Como foi dito acima, muitos dos aspirantes aos cursos de medicina conseguiam "fechar" os 80 pontos na redação do vestibular convencional da UFC, por exemplo. A prova de redação era aplicada em um dia exclusivo para ela. O candidato dispunha de 3 horas para se preocupar somente com a redação. Como foi dito em postagem anterior, contaram-se em poucas dezenas o número de candidatos que atingiram pontuação máxima na redação do ENEM, mas aqueles que conseguiram, certamente, abriram ampla vantagem, frente aos concorrentes. Esse tipo de façanha parece ser mais difícil de realizar no ENEM do que noutros concursos, dentre outras razões, porque a prova de redação é aplicada juntamente com as questões objetivas de matérias como, por exemplo, língua portuguesa, língua estrangeira, história e geografia, sendo que algumas daquelas questões têm enunciados muito maiores do que as respostas certas. O desgaste do candidato já começa aí, e ele dispõe de apenas 5 horas, para redigir e transcrever a redação, na folha definitiva, e responder às questões objetivas e marcar o gabarito de cada uma delas, na folha de resposta, não necessariamente nessa ordem, tudo isso no mesmo dia.
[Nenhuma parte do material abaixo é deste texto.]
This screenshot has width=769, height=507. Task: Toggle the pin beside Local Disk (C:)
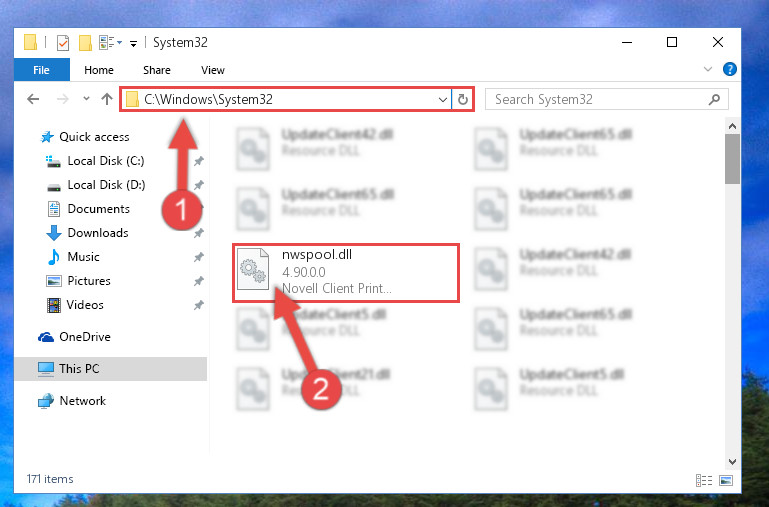click(198, 161)
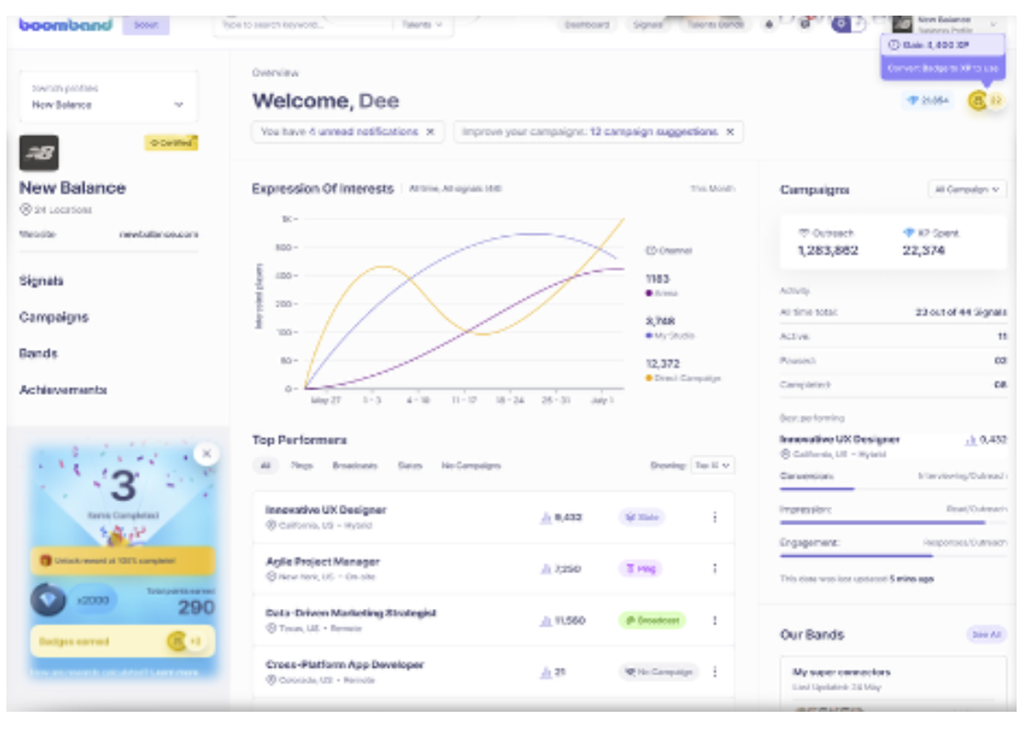The width and height of the screenshot is (1024, 732).
Task: Open three-dot menu for Innovative UX Designer
Action: (x=714, y=517)
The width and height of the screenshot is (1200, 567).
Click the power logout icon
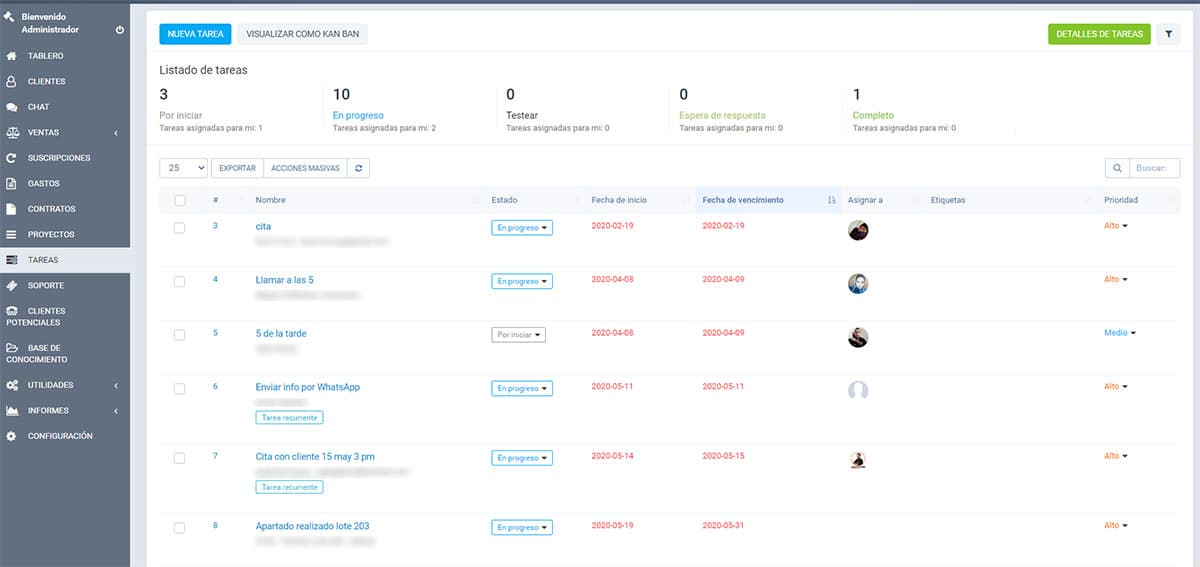[120, 30]
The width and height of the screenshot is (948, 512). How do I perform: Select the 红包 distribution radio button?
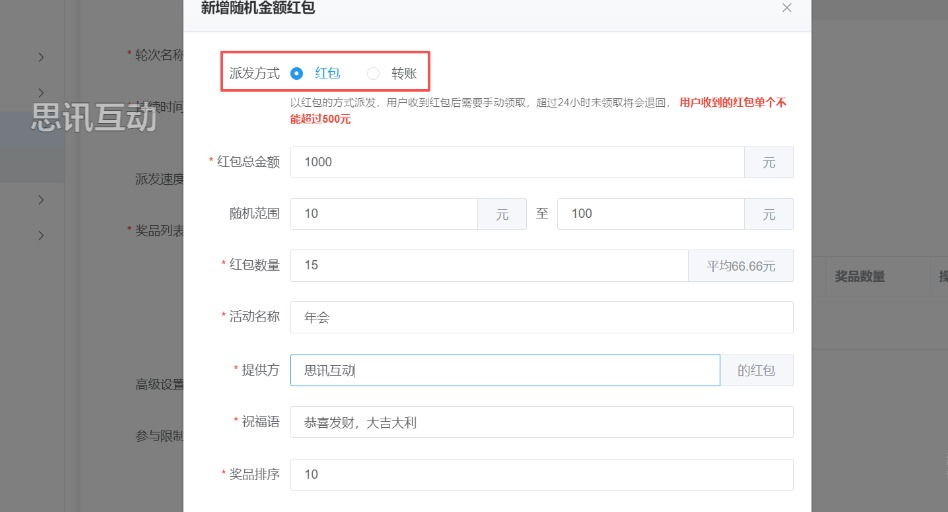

Não somos experts em educação. Não temos muita propriedade, muito menos autoridade, para opinar sobre o assunto, portanto, mas, dependendo do que estiver em jogo e de quais sejam os reais objetivos daquelas provas, talvez esse paradigma de avaliação precise ser repensado novamente, à longo prazo.
Observe que, neste blog, embora não nos preocupemos em escrever nossas postagens com o mesmo rigor com que deveríamos fazer uma prova de redação, procuramos empregar nossos melhores conhecimentos do idioma para redigir com espaço para a criatividade e para o enriquecimento vocabular, sem fugir dos limites do bom senso.